Phillipp had great difficulty in persuading the Emperor that the Anabaptists should not be imprisoned or put in lunatic asylums and adopted the brotherly and tolerant views of Bucer in dealing with them. The idea of the local church being a self-governing unity appealed to them and would allow for local differences in organisation. Lambert supported this and saw the office of ‘pastor’ as equal to that of ‘bishop’. Such views were anathema to Luther. Lambert took an independent line from both Luther and Zwingli and would be most likely called a Synodal Congregationalist today. Luther opposed Lambert for not toeing his line and from then on Marburg followed a more Bullingerite-Bucerian path eventually becoming very close to the Church of England. This Church was becoming increasingly influenced by John Jewel who looked upon Bullinger as the chief pillar of the English Church whereas Bullinger saw Jewel as the great reviver of true religion on the Continent. The great work of Jewel as a pan-European Reformer has still to be recorded. Mary’s bloody reign severely handicapped this development but also brought the English Reformers closer to their Reformed Continental brethren. Again, this displeased the Lutherans such as Westphal and Brenz who actually called the English Marian martyrs ‘the Devil’s martyrs’. I was once criticised at a Baptist Conference by a pastor’s wife for my remarks on Luther’s intolerance. I asked her if she was aware that Luther urged the death penalty for Baptists. She answered in the negative.
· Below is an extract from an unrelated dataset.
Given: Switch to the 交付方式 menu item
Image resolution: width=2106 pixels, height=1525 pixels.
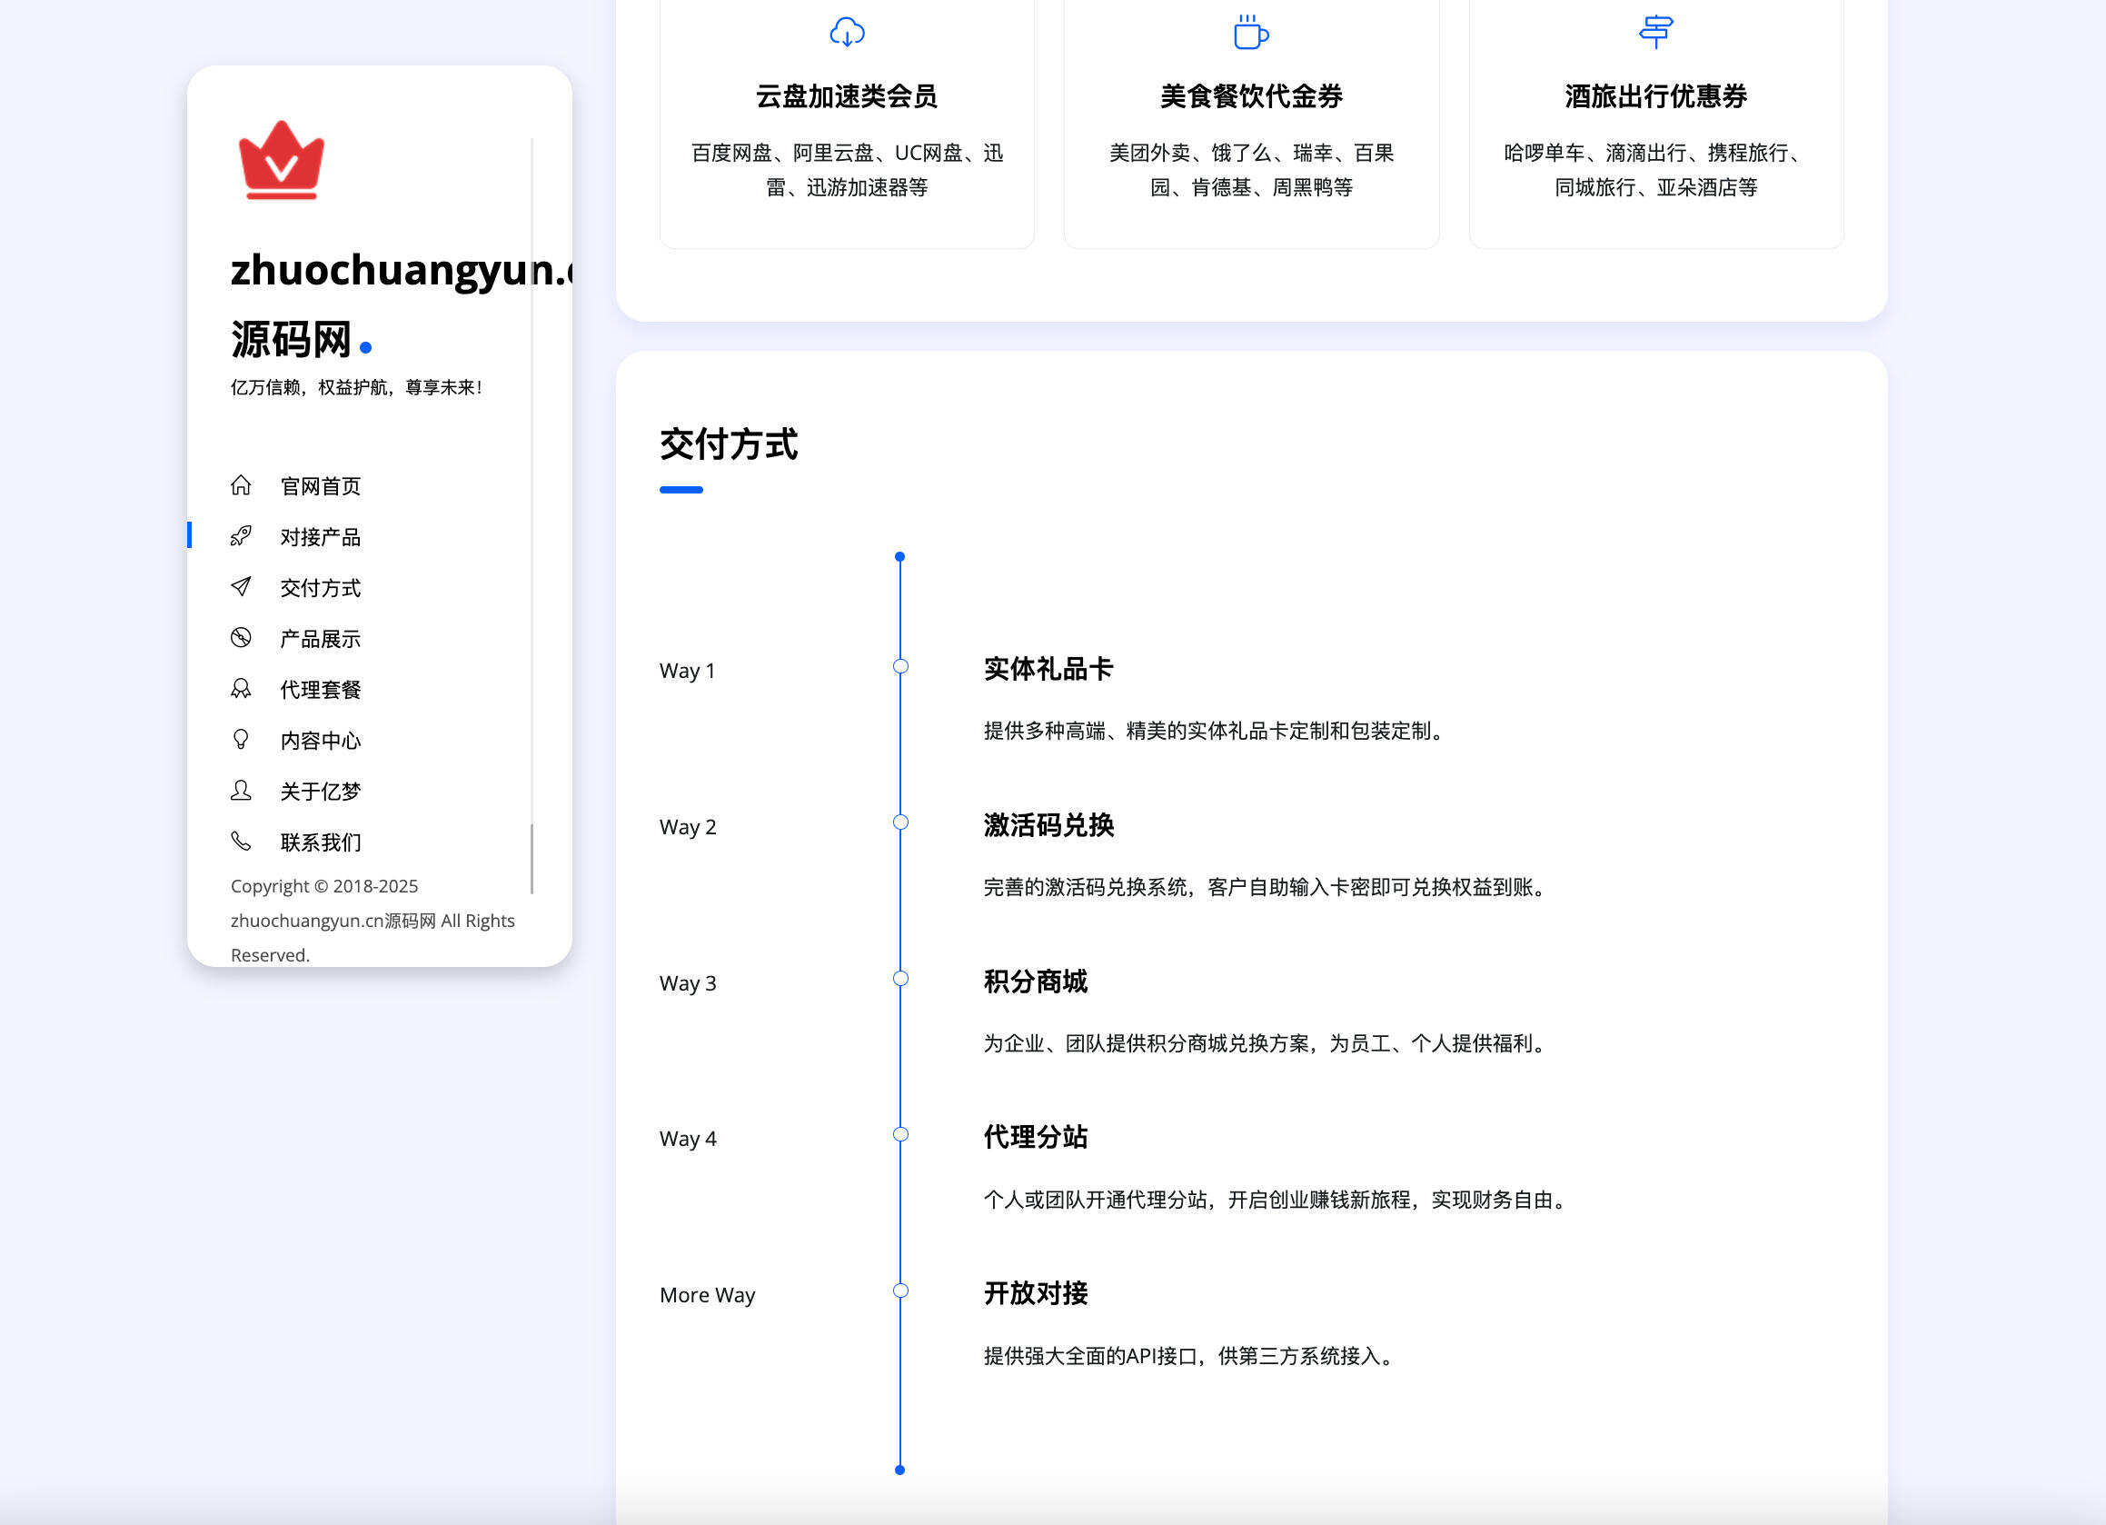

Both Lambert and Bullinger were called to the great Marburg Disputation of 1529 which Luther and Zwingli also attended but Bullinger’s congregation would not let him go. They said he was paid to pastor them and not go gallivanting off to conference after conference as the other Reformers did who neglected their flocks. There is no portrait extant of Lambert so when a large mural was painted in the great Aula at Marburg where this writer was awarded his Doctor of Theology, the artist merely included Lambert’s back amongst the faces of the Reformers. During the following century Marburg and nearby Cassel became centres for inter-Protestant cooperation, chiefly through the untiring energies of Scotsman John Durie.
Lambert became immediately attached to Hamilton because of his fervour and intellectual acumen and encouraged him to write a thesis on basic Reformed doctrines and policy and deliver it in a public Disputation. This became his Loci Communes or Commonplace Book which the Scots later called ‘Patrick’s Pleas’.